Genenta develops an ex-vivo immuno-gene transfer strategy into autologous hematopoietic stem/progenitor cells (HSPCs) to target immunomodulatory molecules to tumor-infiltrating monocytes/macrophages (Tie2 Expressing Monocytes – TEMs). The targeted expression of the immunomodulatory molecules in TEMs is achieved combining a transcriptional and a microRNA-mediated post-transcriptional control. Thanks to these mechanisms, TEMs become capable to express the immunomodulatory molecule (Interferon-alpha – IFN-a) into the tumor microenvironment.
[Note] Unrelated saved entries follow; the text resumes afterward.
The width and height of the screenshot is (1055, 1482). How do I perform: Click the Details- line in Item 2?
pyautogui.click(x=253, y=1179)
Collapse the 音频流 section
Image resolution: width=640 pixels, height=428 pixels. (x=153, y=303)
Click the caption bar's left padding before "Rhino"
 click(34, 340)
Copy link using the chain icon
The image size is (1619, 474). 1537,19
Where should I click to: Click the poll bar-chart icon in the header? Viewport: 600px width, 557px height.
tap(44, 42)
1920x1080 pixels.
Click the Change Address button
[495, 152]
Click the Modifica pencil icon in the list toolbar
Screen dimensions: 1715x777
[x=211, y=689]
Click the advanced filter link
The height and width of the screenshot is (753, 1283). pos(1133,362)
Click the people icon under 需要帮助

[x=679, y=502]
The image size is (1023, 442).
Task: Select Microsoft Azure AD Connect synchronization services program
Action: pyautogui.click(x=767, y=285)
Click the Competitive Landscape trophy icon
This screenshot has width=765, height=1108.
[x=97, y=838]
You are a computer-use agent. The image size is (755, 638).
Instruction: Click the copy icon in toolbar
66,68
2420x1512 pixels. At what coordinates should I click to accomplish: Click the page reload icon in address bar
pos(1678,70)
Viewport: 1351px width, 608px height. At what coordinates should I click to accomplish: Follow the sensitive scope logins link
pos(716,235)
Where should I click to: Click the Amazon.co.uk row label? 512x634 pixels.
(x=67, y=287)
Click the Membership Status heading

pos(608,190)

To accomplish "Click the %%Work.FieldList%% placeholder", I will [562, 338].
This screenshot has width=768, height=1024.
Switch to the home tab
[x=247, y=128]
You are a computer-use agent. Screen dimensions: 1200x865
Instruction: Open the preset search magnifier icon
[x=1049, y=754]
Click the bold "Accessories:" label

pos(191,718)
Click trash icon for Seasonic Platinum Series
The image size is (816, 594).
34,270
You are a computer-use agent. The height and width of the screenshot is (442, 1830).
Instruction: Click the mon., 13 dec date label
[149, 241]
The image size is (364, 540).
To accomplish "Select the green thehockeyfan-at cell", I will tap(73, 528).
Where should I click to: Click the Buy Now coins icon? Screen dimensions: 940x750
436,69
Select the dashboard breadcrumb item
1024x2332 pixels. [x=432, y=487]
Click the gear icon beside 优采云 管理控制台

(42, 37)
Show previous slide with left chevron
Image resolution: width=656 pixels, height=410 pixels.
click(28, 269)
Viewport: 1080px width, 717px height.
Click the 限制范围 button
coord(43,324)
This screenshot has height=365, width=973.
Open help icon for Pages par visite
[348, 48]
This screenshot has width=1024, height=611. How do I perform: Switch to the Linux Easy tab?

TEMs are spontaneously and actively recruited by developing tumors to sustain their growth and thanks to the immune-gene transfer, TEMs become the tool for the local delivery of the immunomodulatory molecule. The local IFN-a release triggers both direct and indirect anti-tumor effects including an immune-response. In contrast to antigen-restricted Chimeric Antigen Receptor T cells (CAR-T), Temferon™ may reach also solid tumors and exerts its immune-modulatory functions triggering a long-lasting immune response towards multiple antigens.